The consequence of the rule is that tendering regulations and rules is a regular occurrence in summary prosecutions. But in 21st century Australia, regulations are published and available to the public. (Even if there are still practical problems finding them.)
When the Evidence Act 2008 commences operation, section 143 will provide for courts to take judicial notice of subordinate legislation.
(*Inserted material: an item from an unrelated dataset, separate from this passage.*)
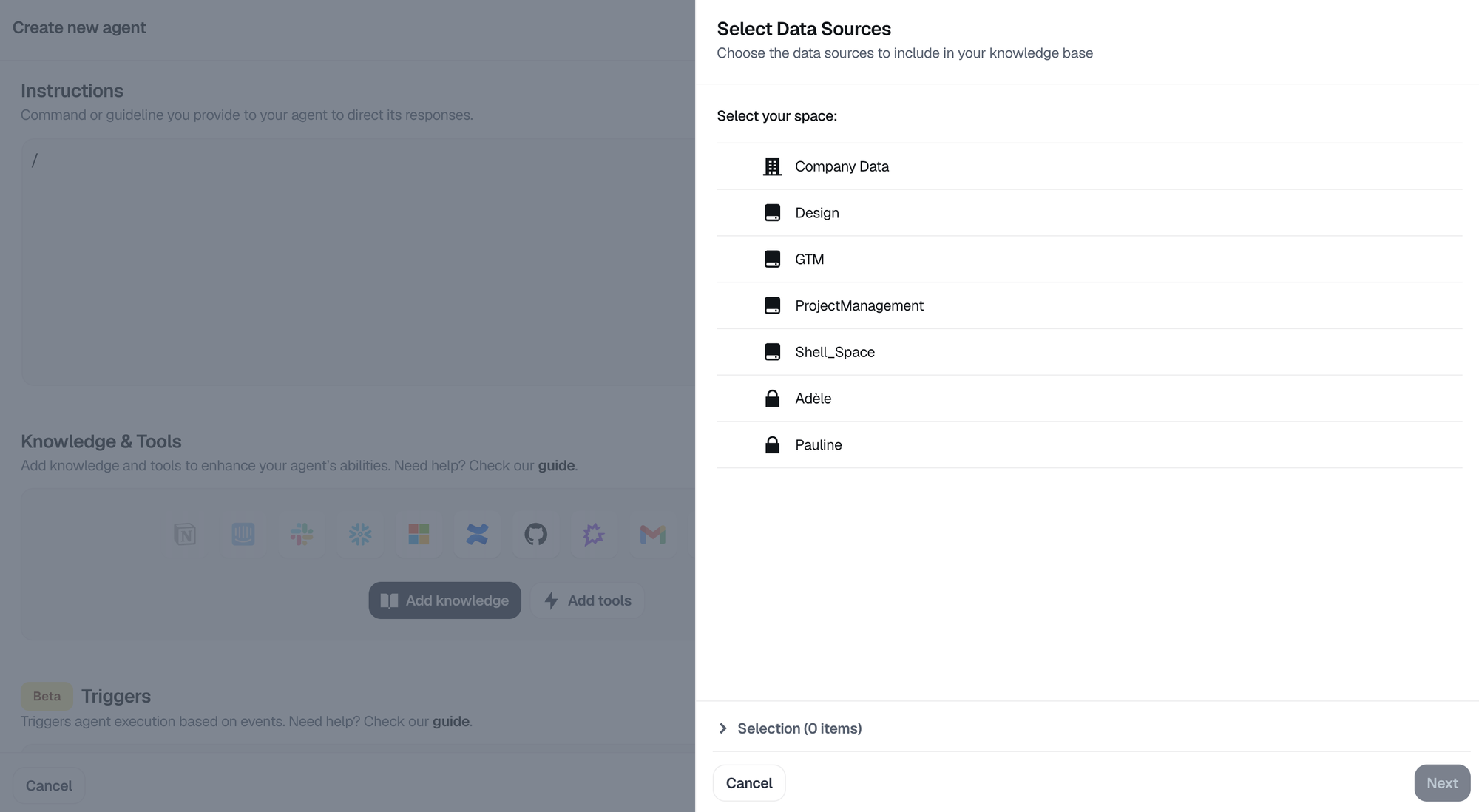Click the lock icon next to Adèle

point(772,399)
It will also apply to orders made by the Governor-in-Council (the formal legal mechanism for proclaiming government decisions, typically recorded in the Government Gazette) and other proclamations made under legislation and published in the Government Gazette).
143. Matters of law
(1) Proof is not required about the provisions and coming into operation (in
whole or in part) of—
(a) an Act, an Imperial Act in force in Australia, a Commonwealth Act, an Act of another State or an Act or Ordinance of a Territory; or
(b) a regulation, rule or by-law made, or purporting to be made, under such an Act or Ordinance; or
(c) a proclamation or order of the Governor-General, the Governor of a State or the Administrator or Executive of a Territory made, or purporting to be made, under such an Act or Ordinance; or
(d) an instrument of a legislative character (for example, a rule of court) made, or purporting to be made, under such an Act or Ordinance, being an instrument that is required by or under a law to be published, or the making of which is required by or under a law to be notified, in any government or official gazette (by whatever name called).
(2) A judge may inform himself or herself about those matters in any way that the judge thinks fit.
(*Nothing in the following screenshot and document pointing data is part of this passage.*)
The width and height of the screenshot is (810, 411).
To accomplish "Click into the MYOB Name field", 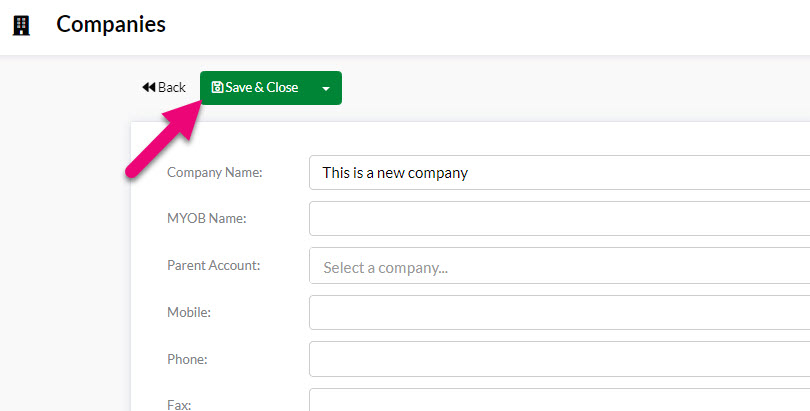I will click(x=559, y=218).
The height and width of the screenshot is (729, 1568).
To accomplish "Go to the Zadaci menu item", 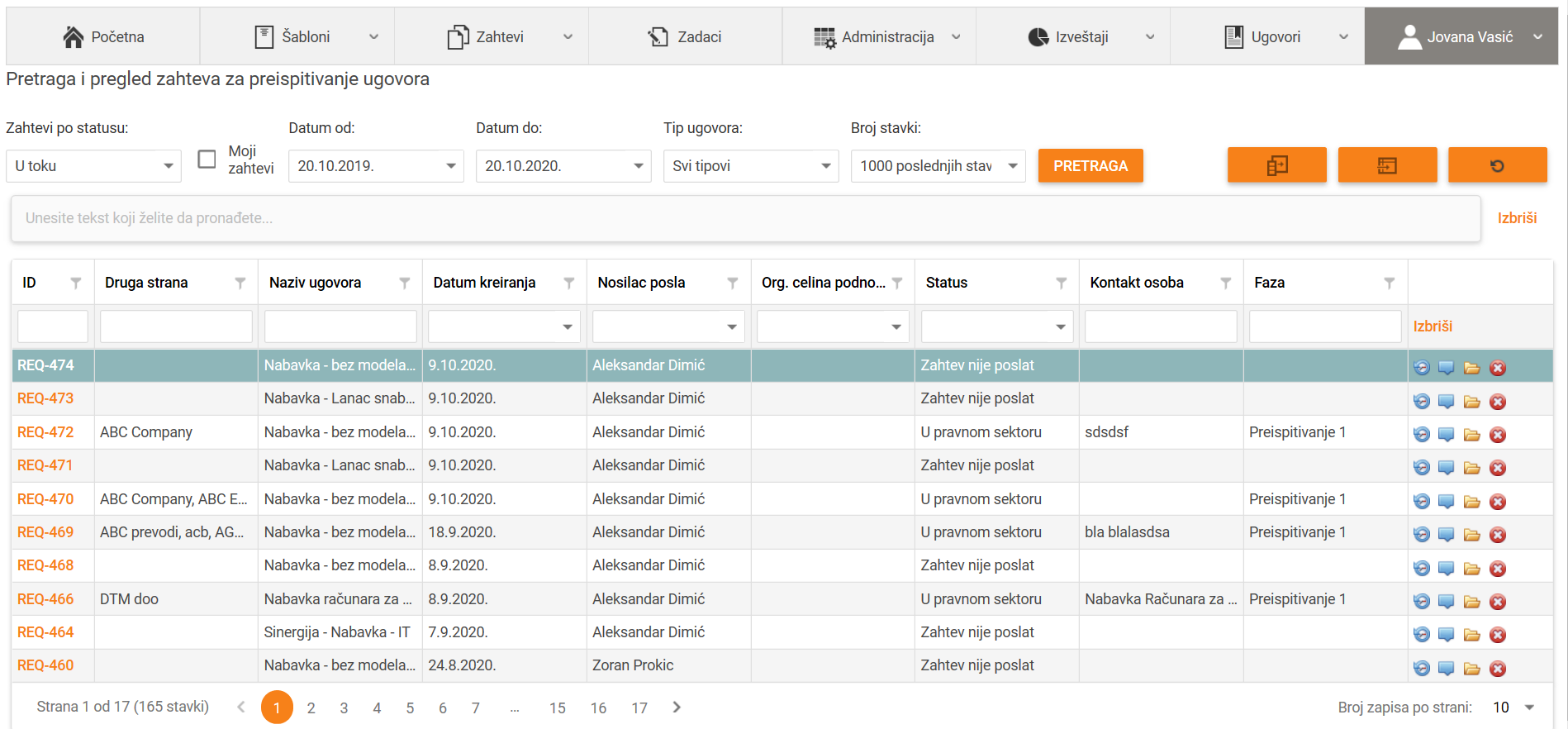I will coord(685,37).
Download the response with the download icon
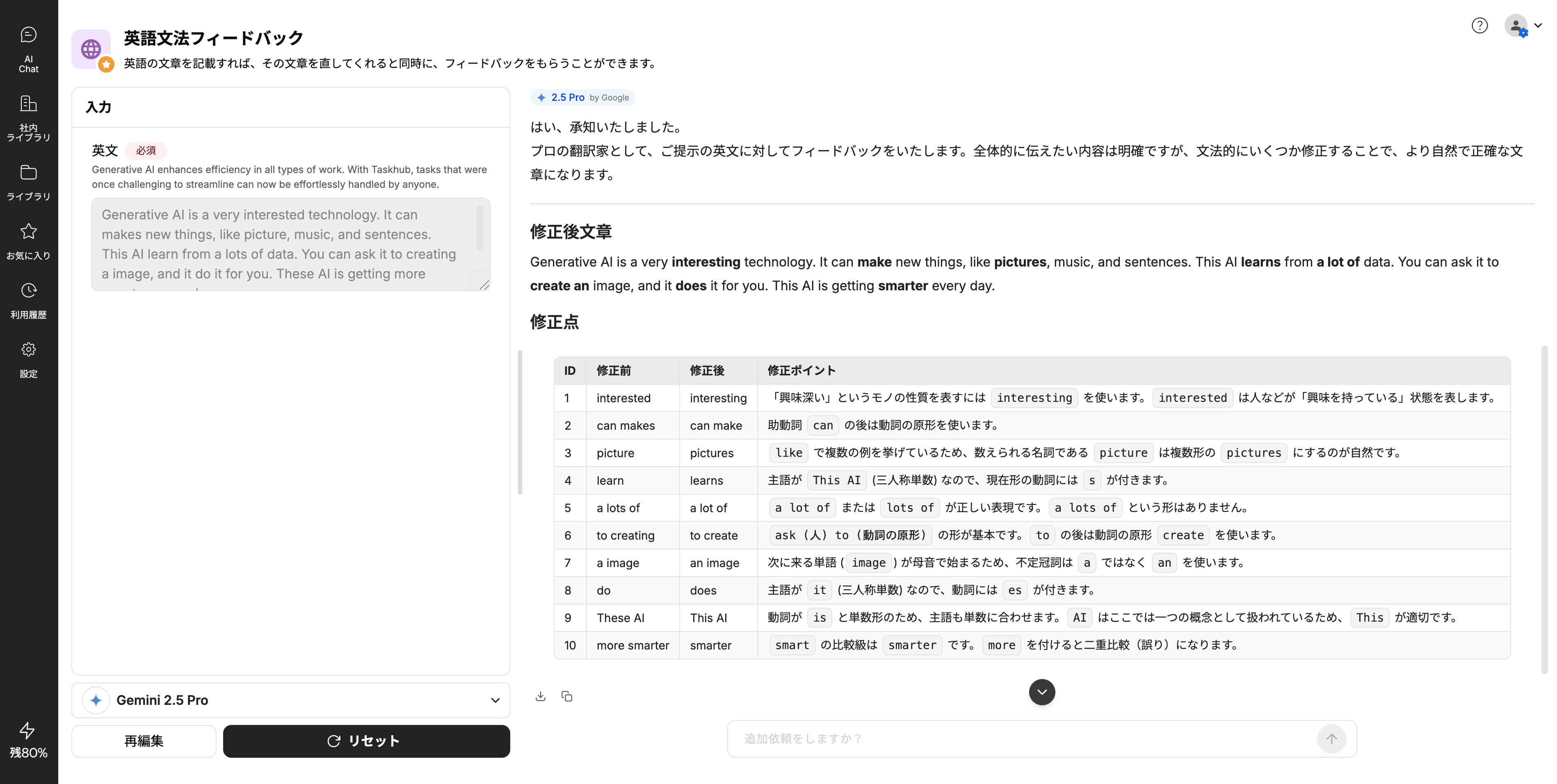Screen dimensions: 1557x784 click(540, 696)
(3) A reference in this section to an Act, being an Act of an Australian Parliament, includes a reference to a private Act passed by that Parliament.
Note: Section 5 of the Commonwealth Act extends the operation of the equivalent Commonwealth section to proceedings in all Australian courts.
The only practical difficulty I see with this section is the temptation for advocates to leave it to judicial officers to inform themselves of the content of regulations. Given the volume of legislation and subordinate legislation, that’s probably a bit of a gamble: it’s unlikely any individual will be familiar with every Act of Parliament, let alone all rules and regulations.
That problem is greater for proclamations found in the Government Gazette.
So, as useful as this provision will be in updating our legal processes, there will probably still be a practical need for subordinate legislation in our courts.